_TEXTABSCHNITT_:
────────────────────────────────────────
Saufen gehört zum Urlaub auf Mallorca wie Sonne, Strand und Meer. Der junge Dortmunder, der diese Meinung vertritt, sitzt an diesem Dienstagnachmittag auf einem Mäuerchen am Ballermann 6 und saugt an einem meterlangen Strohhalm, dessen Ende in einem mit einem Wodka-Limo-Gemisch gefüllten Plastikeimer steckt.
Keine zehn Meter entfernt hängt an einem Laternenmast unübersehbar ein Plakat, auf dem ein offenbar mit Alkohol gefüllter Eimer abgebildet ist. Darunter steht: „No en la playa" – „Nicht am Strand".
In der rechten oberen Ecke heißt es noch: „Geldstrafe 1803 Euro". Keine 50 Meter weiter parkt ein Polizeiauto. Die beiden Beamten haben offensichtlich Langeweile.
Von der groß angekündigten Offensive zur Bekämpfung von Saufgelagen an der Playa de Palma ist in diesen Tagen nichts zu spüren. Nur die Plakate, die alle paar Meter an den Masten befestigt sind, weisen darauf hin.
Abgesehen davon herrscht an der Touristenmeile das übliche Treiben. Dutzende Läden bieten Alkohol zu Schnäppchenpreisen: ein Liter Wodka, zwei Liter Limo, Eiswürfel, Zitronenscheibchen, Strohhalme samt Eimer für weniger als zehn Euro.
Bis an den Strand sind es nur ein paar Schritte. Ein offenbar schwer betrunkener Jugendlicher liegt schlafend im Sand, während seine Kumpel Scherze mit ihm treiben. Es riecht nach Erbrochenem.
Jemand hat eine Musikanlage mitgebracht. Der Text des Liedes, das aus den Boxen schallt, beschwört in unmissverständlichen Worten die Vorteile des Vollrauschs: „Schalalaaaa – besoffen", lautet der Refrain.
Die Sorge um das Image Mallorcas angesichts solcher Zustände ist nicht neu. Mateo Isern ist nicht der erste Bürgermeister, der die Saufgelage eindämmen will. Gelungen ist ihm das bisher aber auch nicht. Dabei gäbe es durchaus eine Handhabe: Seit März 2011 ist eine städtische Verordnung in Kraft, die Besäufnisse in der Öffentlichkeit verbietet.
────────────────────────────────────────
_AUSZUG DATENSATZ_:

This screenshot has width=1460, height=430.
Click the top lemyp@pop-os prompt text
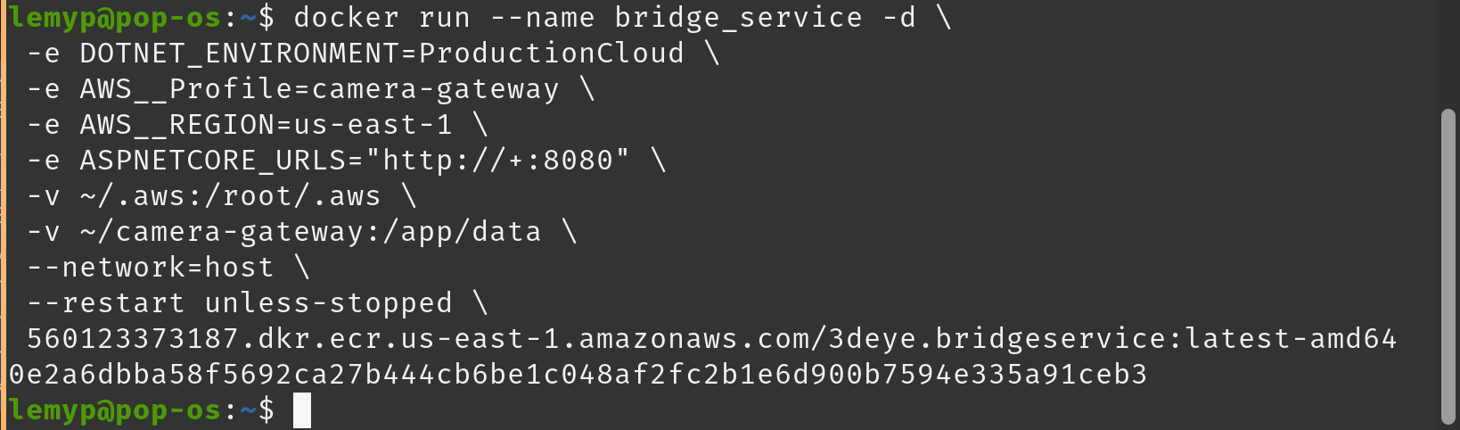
────────────────────────────────────────
_ZU ERLEDIGENDE AUFGABEN_:
1 > Beantworte zum Artikel über Saufgelage auf Mallorca diese Fragen:
(a) Welche Geldstrafe steht auf dem Plakat?
(b) Wie viel kostet das Angebot aus Wodka, Limo, Eiswürfeln, Zitronenscheibchen, Strohhalmen und Eimer?
(c) Seit wann gilt die städtische Verordnung gegen Besäufnisse in der Öffentlichkeit?
2 > Greif den Artikel über Saufgelage auf Mallorca nach seinem letzten Satz auf und schreib ihn weiter.
Das Material stammt aus einer anderen Quelle.

_ANTWORTEN ZU AUFGABEN_:
1 >
(a) 1803 Euro
(b) Weniger als zehn Euro
(c) Seit März 2011

2 >
Zwar richtet sie sich in erster Linie gegen die unter spanischen Jugendlichen beliebten „Botellones" (bei denen sich Gruppen in Parks, Industriegebieten oder sonstwo zum gemeinsamen Besäufnis treffen).
Sie sei allerdings auch an der Playa de Palma anwendbar, sagt der zuständige Dezernent der Stadt, Guillermo Navarro, auf Anfrage. Untersagt sind der Verordnung zufolge, „Versammlungen, die das Ziel haben, den ,Botellón’ zu praktizieren".
Dieser wiederum wird in der Verordnung definiert als „Konsum alkoholischer Getränke durch eine Gruppe von Personen an einem öffentlichen Platz, wenn dies andere Personen stört". Bei Zuwiderhandlung drohen Geldstrafen von bis zu 3000 Euro.
„Wenn niemand belästigt wird, gibt es kein Problem", sagt Navarro. „Gewisse Grenzen des Anstands müssen aber gewahrt bleiben." Zu dem Zweck kommen ab sofort zwei Polizeistreifen an der Playa de Palma zum Einsatz, die von einem Dolmetscher begleitet werden.
Ihre Aufgabe laut Navarro: Touristen, die über die Stränge schlagen, zur Ordnung rufen. „Normalerweise reagieren die deutschen Urlauber verständnisvoll", sagt er.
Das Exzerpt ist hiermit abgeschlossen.